═══ Listed records ═══

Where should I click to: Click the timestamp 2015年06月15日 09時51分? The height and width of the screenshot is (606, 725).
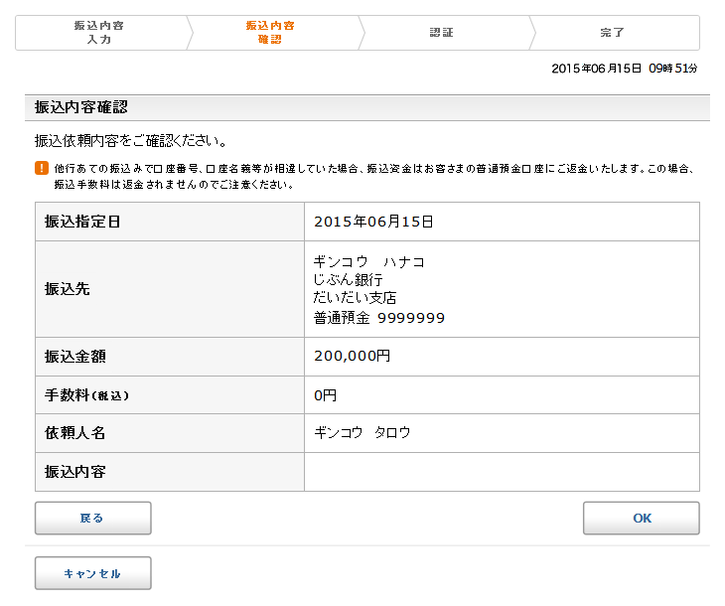click(624, 69)
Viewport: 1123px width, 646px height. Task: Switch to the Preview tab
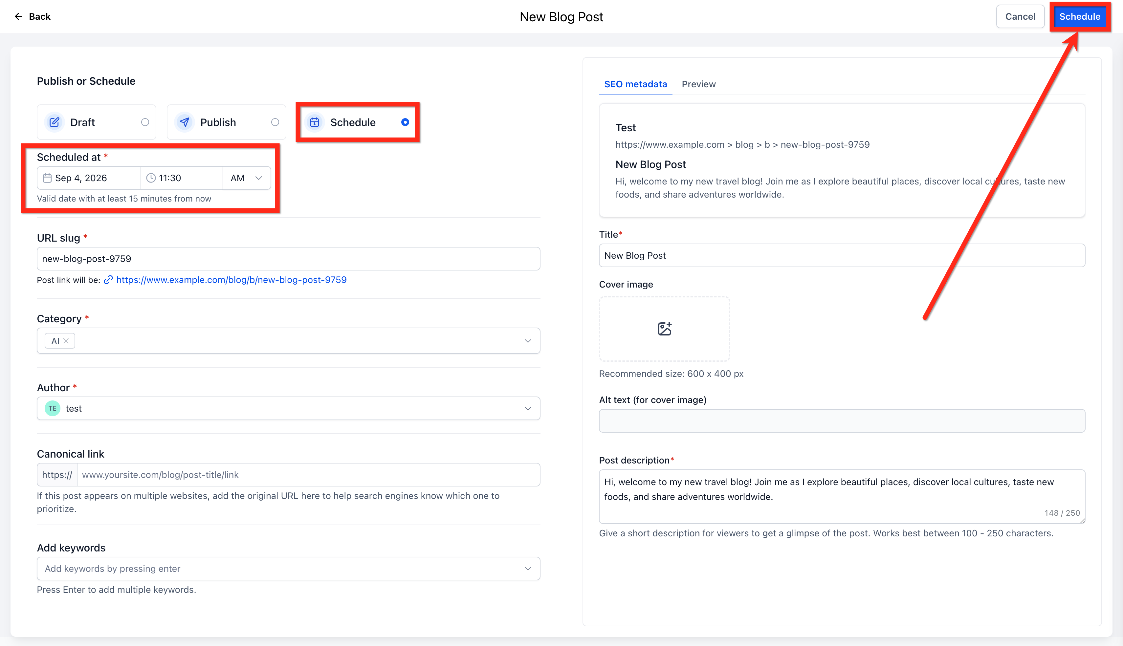(698, 84)
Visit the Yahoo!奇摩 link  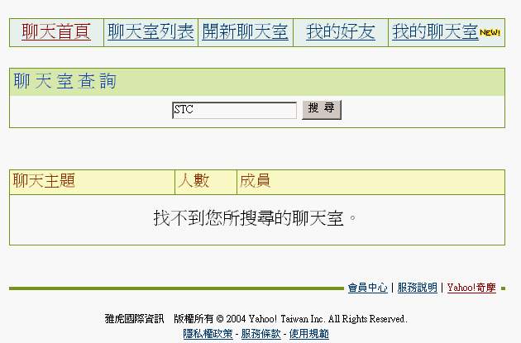[x=471, y=288]
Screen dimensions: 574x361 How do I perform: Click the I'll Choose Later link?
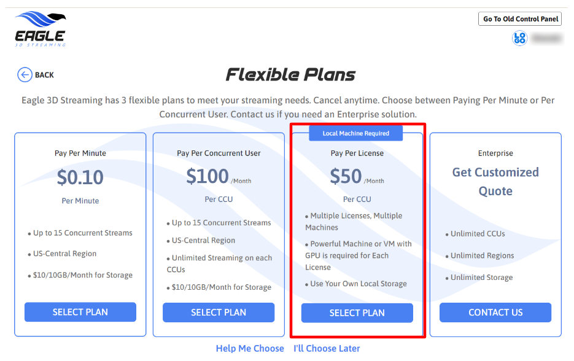click(327, 348)
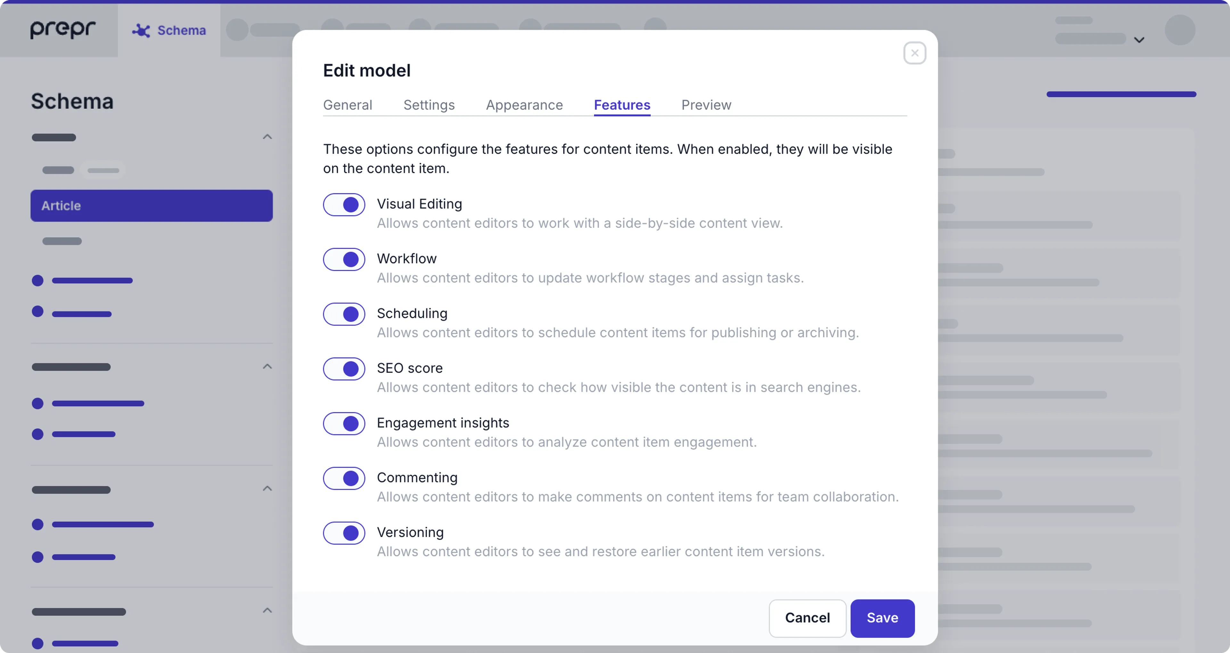Disable SEO score checking
The image size is (1230, 653).
[344, 369]
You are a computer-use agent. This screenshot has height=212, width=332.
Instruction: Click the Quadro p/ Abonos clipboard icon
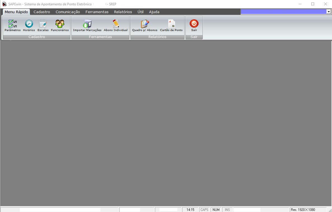(x=145, y=24)
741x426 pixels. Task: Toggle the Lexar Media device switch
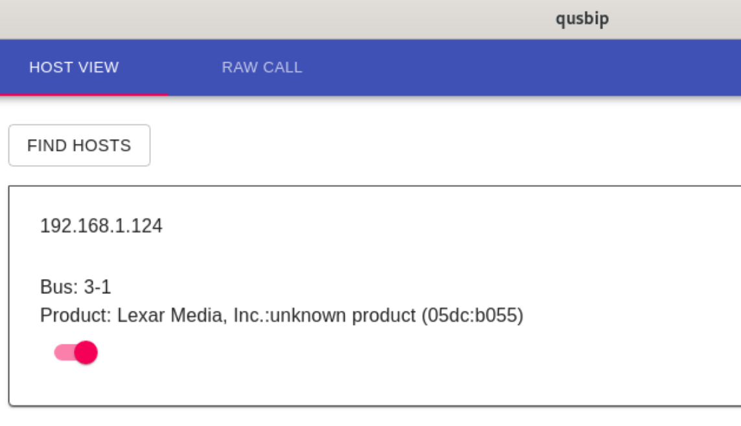[76, 353]
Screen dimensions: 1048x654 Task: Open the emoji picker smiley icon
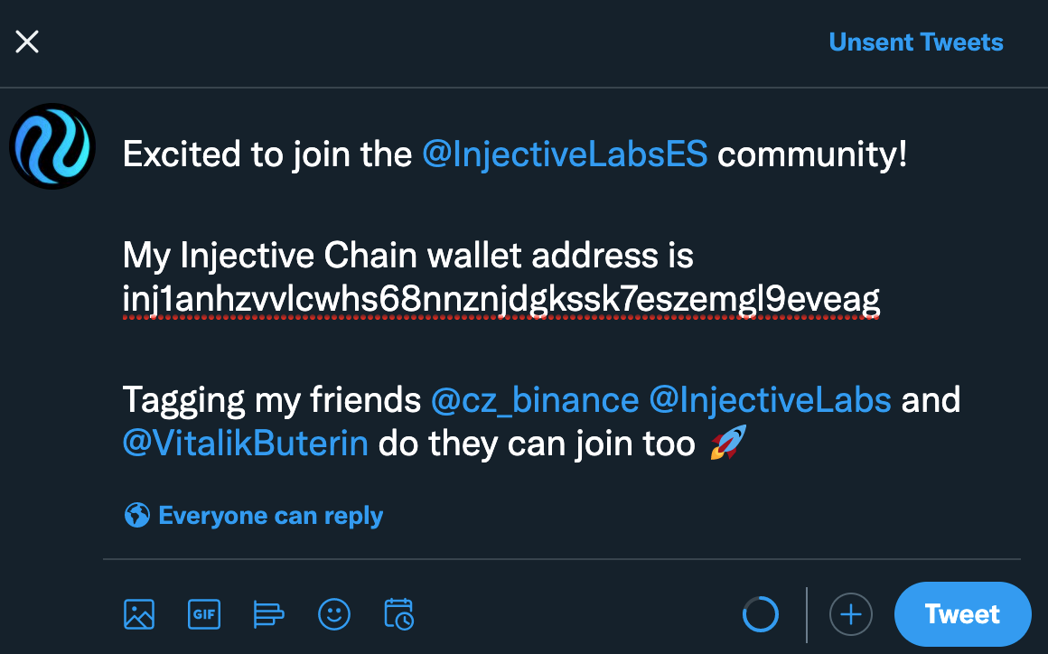click(x=334, y=614)
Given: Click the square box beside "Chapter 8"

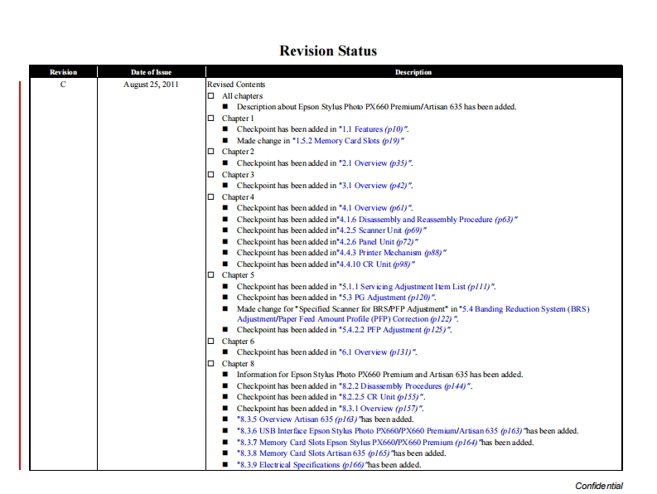Looking at the screenshot, I should coord(210,364).
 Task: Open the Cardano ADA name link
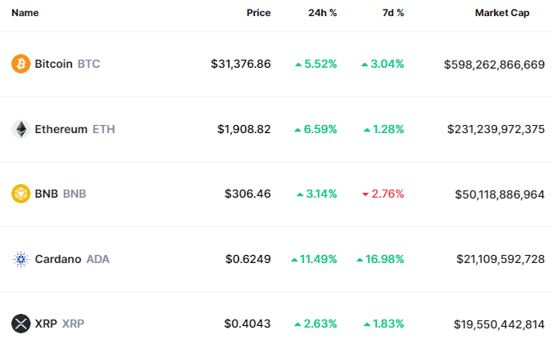click(72, 259)
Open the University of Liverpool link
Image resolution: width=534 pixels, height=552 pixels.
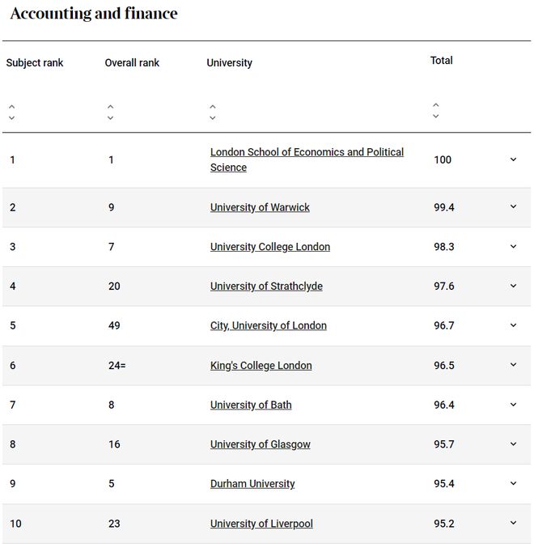tap(261, 524)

═══

## What the exercise asks
Can the lines from the one with "Instruction: Click the" to the end of the records above be quoted exactly, both ends included, with every picture omitted?

## Answer to this problem
Instruction: Click the Quadro p/ Abonos clipboard icon
(x=145, y=24)
741x426 pixels. Task: Toggle the Lexar Media device switch
[76, 353]
Screen dimensions: 1048x654 Task: Open the emoji picker smiley icon
click(x=334, y=614)
Given: Click the square box beside "Chapter 8"

Looking at the screenshot, I should coord(210,364).
 Task: Open the Cardano ADA name link
click(72, 259)
Open the University of Liverpool link
Image resolution: width=534 pixels, height=552 pixels.
tap(261, 524)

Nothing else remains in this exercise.